Lista de tareas:
- a) Reproduce, tal como aparece en el fragmento del documento, el pasaje que abre con las palabras que contienen "El donaire y" y cierra con "educarlo y formarlo.".
- b) Según el fragmento del documento, ¿dónde y en qué fecha nació Edmundo Campion?

Fragmento del documento:
____________________

Redacción (Martes, 08-05-2012, Gaudium Press) Los siglos XVI y XVII fueron tiempos difíciles para la Iglesia en Inglaterra. La otrora denominada Isla de los Santos se encontraba agobiada por problemas de índole política que enseguida transcendieron a la esfera eclesiástica, con las más graves repercusiones.
En 1534, Enrique VIII se autoproclamó Jefe Supremo de la Iglesia en Inglaterra y declaró reo de muerte a quien no reconociese su autoridad. Al año siguiente fueron decapitados dos de los más prominentes opositores al Acta de Supremacía: San Juan Fisher y Santo Tomás Moro. Los monasterios, conventos y cofradías fueron disueltos. Una implacable persecución se desató contra los que permanecían fieles al Papa.
En medio a esas circunstancias históricas nacía en Londres, el 25 de enero de 1540, Edmundo Campion.
Alumno brillante, orador elocuente, profesor querido
Hijo de padres acomodados, el pequeño Edmundo estaba dotado de una inteligencia sin par y de una gran facilidad para el estudio de las letras, lo que hacía que se abriera ante sí un futuro brillante. Tuvo tal progreso en el colegio que fue el estudiante escogido, con sólo 13 años, para hacer el discurso de bienvenida, en latín, a la reina María I, cuando entró solemnemente en Londres, en 1553.
El donaire y la vivacidad del niño cautivaron a los presentes. Entre ellos estaba Sir Thomas White, fundador del Colegio San Juan de Oxford, que lo acogió bajo su protección y lo llevó a esta institución, con el fin de educarlo y formarlo.

____________________

Material listado:

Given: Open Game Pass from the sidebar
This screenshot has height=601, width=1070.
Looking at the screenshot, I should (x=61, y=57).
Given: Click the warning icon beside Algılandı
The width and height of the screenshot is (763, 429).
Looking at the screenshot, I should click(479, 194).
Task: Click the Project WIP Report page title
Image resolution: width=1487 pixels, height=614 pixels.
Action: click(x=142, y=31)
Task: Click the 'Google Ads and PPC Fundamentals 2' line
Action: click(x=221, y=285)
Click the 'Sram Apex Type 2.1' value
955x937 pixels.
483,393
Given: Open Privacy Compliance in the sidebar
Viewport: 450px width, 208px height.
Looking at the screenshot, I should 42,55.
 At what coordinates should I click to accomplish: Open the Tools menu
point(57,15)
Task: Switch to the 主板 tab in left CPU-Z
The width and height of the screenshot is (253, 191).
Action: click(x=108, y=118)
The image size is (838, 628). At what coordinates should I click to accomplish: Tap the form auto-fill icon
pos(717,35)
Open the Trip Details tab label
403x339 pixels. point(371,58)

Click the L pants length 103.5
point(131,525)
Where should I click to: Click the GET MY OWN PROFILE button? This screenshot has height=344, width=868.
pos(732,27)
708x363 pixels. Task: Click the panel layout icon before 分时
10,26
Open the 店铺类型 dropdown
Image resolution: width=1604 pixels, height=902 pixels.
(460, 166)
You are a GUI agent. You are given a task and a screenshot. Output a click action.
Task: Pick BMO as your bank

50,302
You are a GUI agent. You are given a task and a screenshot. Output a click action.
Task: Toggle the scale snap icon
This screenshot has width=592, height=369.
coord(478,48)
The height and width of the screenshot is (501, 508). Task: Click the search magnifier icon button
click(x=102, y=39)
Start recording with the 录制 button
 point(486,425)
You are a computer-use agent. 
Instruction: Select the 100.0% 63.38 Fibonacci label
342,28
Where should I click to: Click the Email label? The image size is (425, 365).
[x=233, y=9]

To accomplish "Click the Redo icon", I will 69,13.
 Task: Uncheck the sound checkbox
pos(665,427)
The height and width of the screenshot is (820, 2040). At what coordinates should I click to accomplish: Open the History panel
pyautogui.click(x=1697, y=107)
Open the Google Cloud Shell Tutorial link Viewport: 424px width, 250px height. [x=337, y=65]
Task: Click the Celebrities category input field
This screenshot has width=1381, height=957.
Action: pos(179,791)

____________________

Respuestas:
- a)
El donaire y la vivacidad del niño cautivaron a los presentes. Entre ellos estaba Sir Thomas White, fundador del Colegio San Juan de Oxford, que lo acogió bajo su protección y lo llevó a esta institución, con el fin de educarlo y formarlo.

- b) En Londres, el 25 de enero de 1540.